Stored entries
-----

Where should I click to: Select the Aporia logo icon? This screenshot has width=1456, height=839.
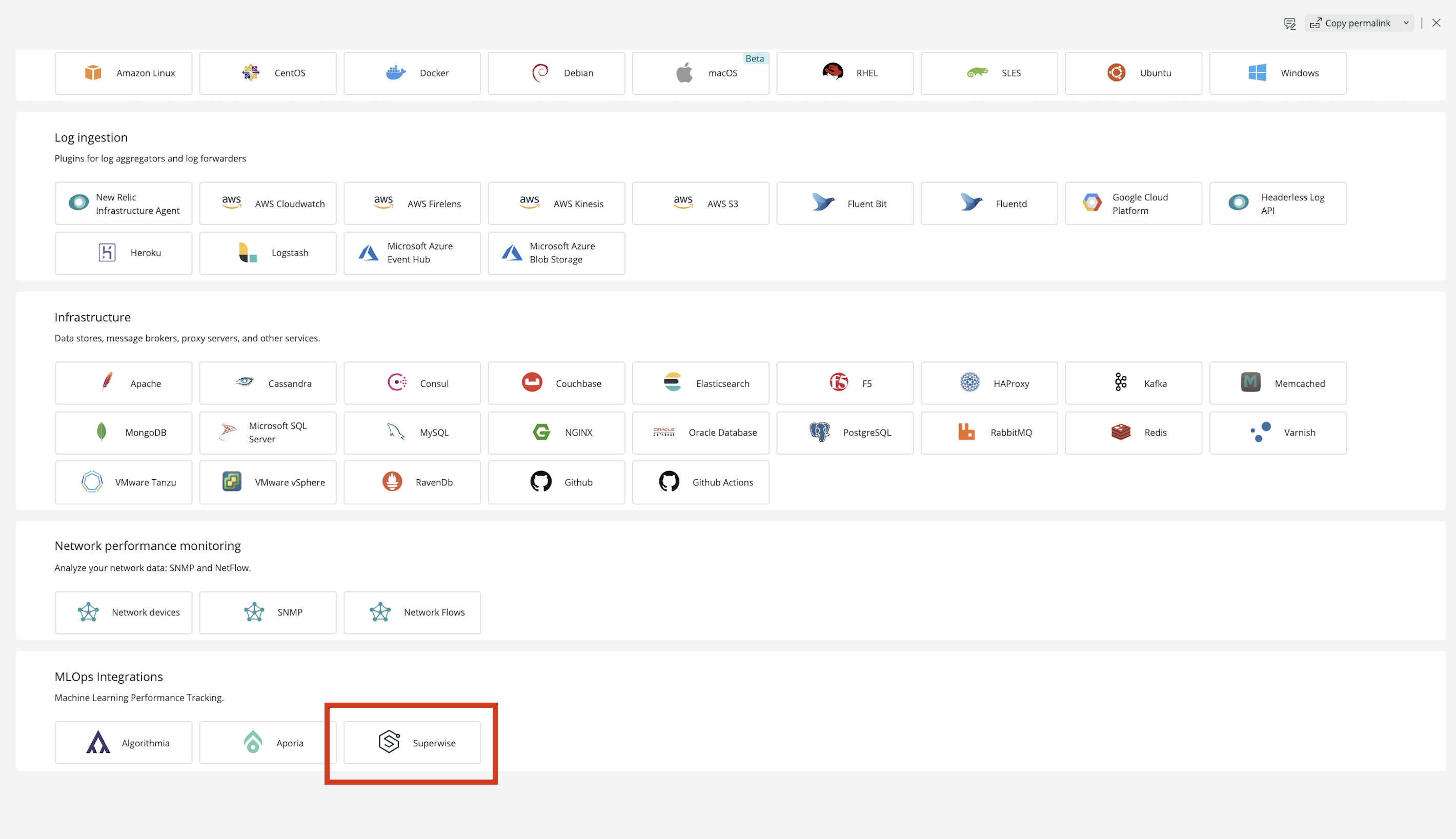pyautogui.click(x=252, y=742)
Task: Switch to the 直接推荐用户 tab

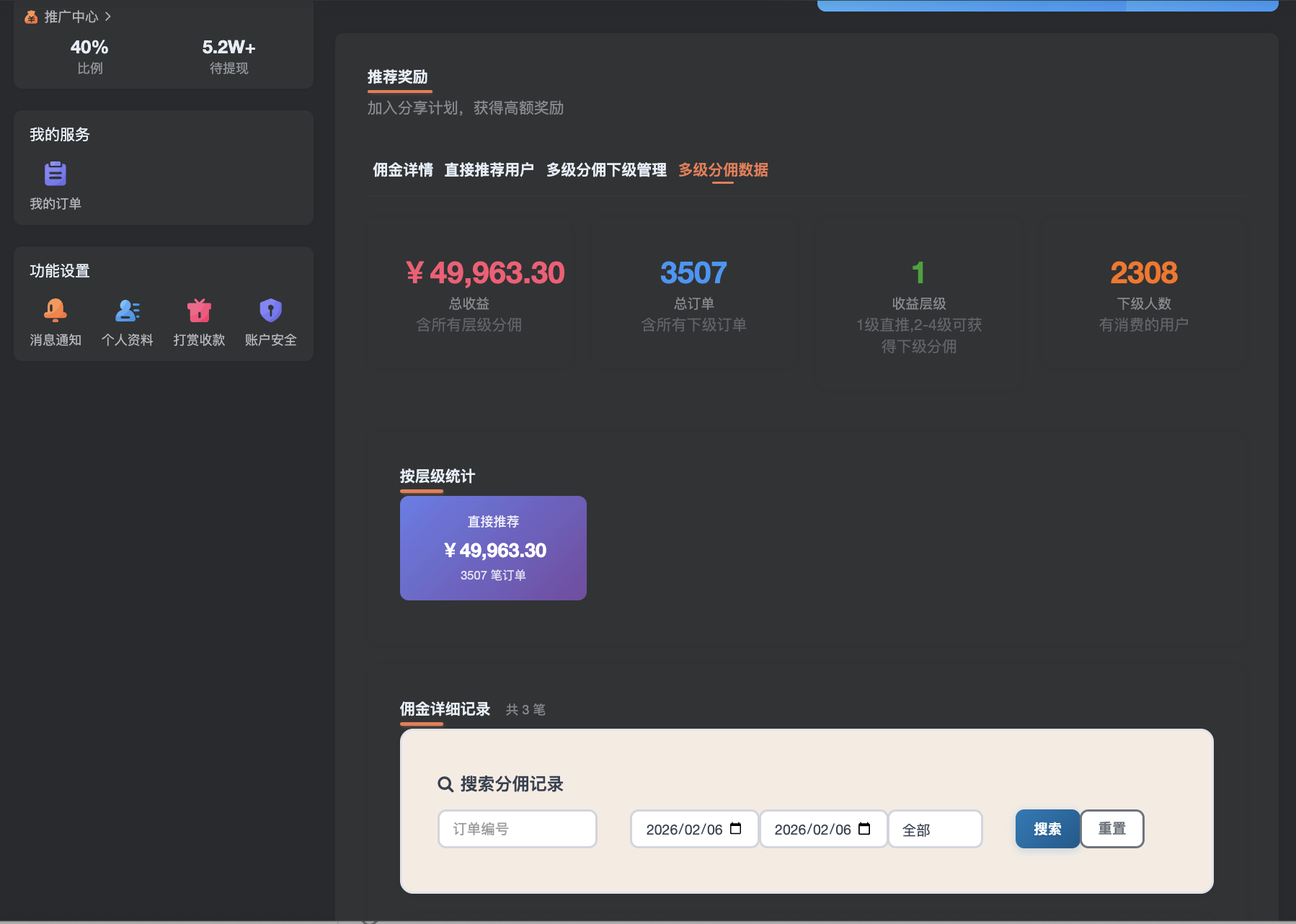Action: pos(489,169)
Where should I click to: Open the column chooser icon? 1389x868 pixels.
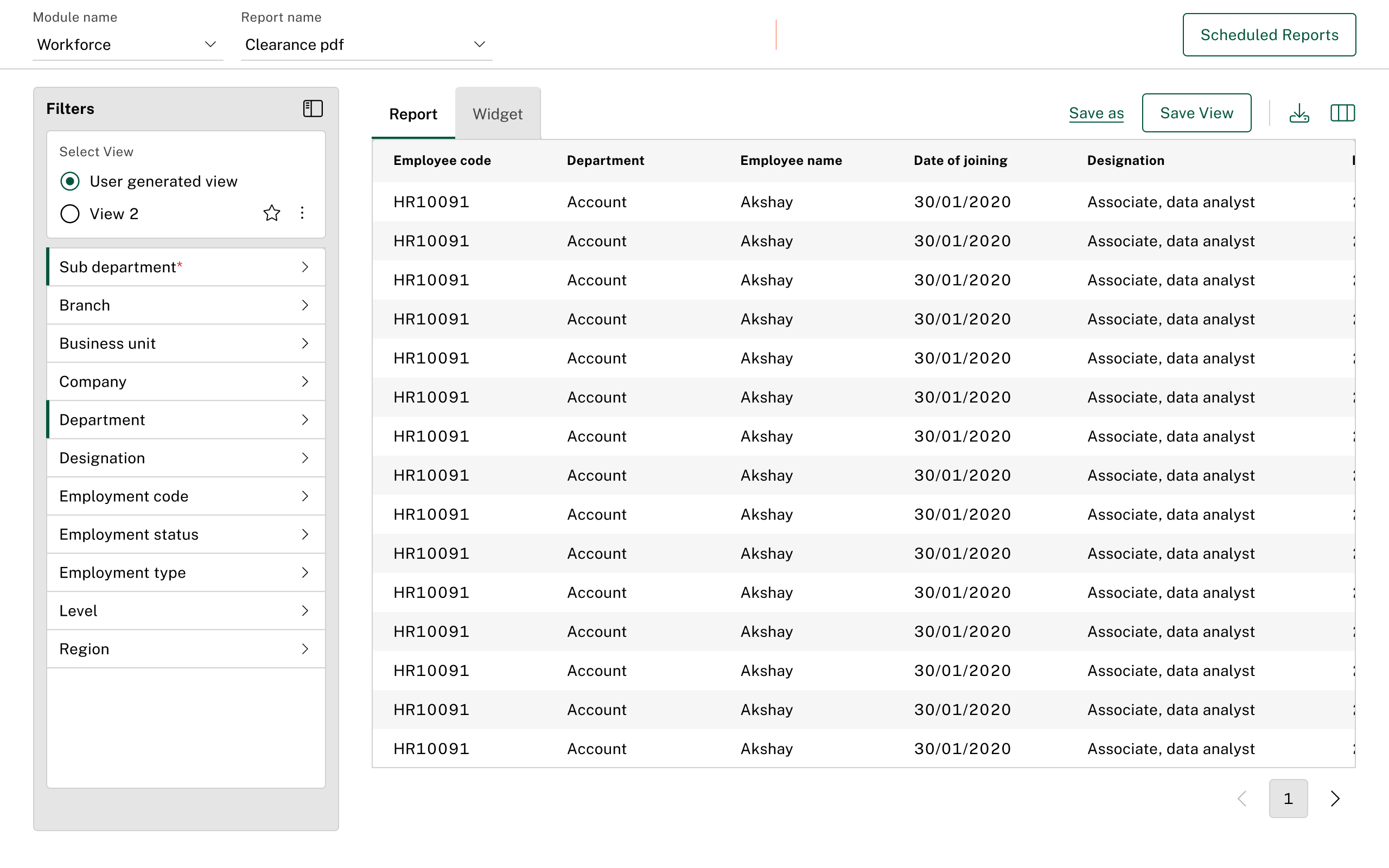pyautogui.click(x=1342, y=113)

-----

Print the data above exactly, minus pictures.

• _OUTPUT FOR THIS TASK_:
Where should I click to: Select the Aporia logo icon? This screenshot has width=1456, height=839.
pyautogui.click(x=252, y=742)
Task: Switch to the 直接推荐用户 tab

Action: pos(489,169)
Where should I click to: Open the column chooser icon? 1389x868 pixels.
pyautogui.click(x=1342, y=113)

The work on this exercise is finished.